--- start ---

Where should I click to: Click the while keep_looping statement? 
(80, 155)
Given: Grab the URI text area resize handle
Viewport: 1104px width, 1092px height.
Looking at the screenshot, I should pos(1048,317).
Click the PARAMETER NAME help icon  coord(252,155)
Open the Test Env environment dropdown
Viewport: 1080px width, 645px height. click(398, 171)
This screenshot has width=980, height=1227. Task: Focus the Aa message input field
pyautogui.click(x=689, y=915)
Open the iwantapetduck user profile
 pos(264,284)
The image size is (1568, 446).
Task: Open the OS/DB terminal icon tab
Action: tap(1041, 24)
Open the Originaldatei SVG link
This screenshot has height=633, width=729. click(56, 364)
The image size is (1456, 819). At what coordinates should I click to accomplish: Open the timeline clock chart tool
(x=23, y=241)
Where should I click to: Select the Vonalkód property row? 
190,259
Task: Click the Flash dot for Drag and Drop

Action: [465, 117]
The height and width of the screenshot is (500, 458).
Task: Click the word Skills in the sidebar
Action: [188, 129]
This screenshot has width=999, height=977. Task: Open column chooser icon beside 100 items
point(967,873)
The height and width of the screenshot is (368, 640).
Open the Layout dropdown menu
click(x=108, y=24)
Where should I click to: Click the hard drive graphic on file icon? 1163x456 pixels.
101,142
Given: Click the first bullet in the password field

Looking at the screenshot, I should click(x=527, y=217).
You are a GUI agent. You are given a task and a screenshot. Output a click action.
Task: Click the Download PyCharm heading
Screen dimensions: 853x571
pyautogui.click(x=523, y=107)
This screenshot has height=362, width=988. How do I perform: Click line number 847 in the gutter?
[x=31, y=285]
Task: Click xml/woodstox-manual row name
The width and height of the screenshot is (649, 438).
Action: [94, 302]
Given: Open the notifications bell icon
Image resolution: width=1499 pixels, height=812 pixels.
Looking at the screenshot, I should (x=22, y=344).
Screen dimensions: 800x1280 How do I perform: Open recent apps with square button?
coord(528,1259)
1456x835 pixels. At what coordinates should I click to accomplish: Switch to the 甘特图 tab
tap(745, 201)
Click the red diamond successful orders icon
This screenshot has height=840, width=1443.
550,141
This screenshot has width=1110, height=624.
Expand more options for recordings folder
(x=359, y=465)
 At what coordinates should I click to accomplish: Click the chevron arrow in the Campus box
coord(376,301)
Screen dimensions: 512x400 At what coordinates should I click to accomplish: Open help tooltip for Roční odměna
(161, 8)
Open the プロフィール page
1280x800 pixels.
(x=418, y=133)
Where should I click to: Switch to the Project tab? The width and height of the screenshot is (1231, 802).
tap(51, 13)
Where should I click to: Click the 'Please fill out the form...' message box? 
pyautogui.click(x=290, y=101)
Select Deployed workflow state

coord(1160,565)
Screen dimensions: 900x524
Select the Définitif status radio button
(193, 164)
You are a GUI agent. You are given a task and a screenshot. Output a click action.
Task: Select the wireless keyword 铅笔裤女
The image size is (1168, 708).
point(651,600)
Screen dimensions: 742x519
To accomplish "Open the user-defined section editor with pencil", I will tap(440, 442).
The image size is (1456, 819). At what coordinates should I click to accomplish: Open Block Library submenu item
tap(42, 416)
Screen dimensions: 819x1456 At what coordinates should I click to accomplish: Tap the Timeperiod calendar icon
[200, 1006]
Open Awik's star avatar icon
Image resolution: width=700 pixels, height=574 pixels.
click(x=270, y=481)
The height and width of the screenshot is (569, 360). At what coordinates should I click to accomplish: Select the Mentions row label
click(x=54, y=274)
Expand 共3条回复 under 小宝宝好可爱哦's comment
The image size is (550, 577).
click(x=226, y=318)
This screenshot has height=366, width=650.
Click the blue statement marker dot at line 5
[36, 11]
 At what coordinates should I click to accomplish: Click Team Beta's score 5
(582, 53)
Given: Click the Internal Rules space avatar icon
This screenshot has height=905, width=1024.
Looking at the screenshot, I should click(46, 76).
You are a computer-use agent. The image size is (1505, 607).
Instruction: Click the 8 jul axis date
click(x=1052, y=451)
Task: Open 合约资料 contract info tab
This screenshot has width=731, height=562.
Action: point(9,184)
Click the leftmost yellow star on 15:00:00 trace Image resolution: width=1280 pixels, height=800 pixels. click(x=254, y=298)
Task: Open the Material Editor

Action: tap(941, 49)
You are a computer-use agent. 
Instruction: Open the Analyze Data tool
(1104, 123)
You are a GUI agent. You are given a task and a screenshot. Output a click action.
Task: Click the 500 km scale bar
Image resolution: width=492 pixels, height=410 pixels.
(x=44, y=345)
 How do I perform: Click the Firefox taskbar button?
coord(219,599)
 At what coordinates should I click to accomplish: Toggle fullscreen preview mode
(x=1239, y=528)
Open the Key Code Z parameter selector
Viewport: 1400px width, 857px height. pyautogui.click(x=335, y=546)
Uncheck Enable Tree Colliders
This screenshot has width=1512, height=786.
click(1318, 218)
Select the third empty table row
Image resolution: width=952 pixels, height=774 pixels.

--- end ---

■ **Set problem**: Reproduce the records verbatim from the line containing "Where should I click to: Select" through the line containing "pyautogui.click(x=523, y=107)", including both of those lines.

■ **Solution to this exercise**:
Where should I click to: Select the Vonalkód property row? 
190,259
Task: Click the Flash dot for Drag and Drop

Action: [465, 117]
The height and width of the screenshot is (500, 458).
Task: Click the word Skills in the sidebar
Action: [188, 129]
This screenshot has width=999, height=977. Task: Open column chooser icon beside 100 items
point(967,873)
The height and width of the screenshot is (368, 640).
Open the Layout dropdown menu
click(x=108, y=24)
Where should I click to: Click the hard drive graphic on file icon? 1163x456 pixels.
101,142
Given: Click the first bullet in the password field

Looking at the screenshot, I should click(x=527, y=217).
You are a GUI agent. You are given a task and a screenshot. Output a click action.
Task: Click the Download PyCharm heading
Screen dimensions: 853x571
pyautogui.click(x=523, y=107)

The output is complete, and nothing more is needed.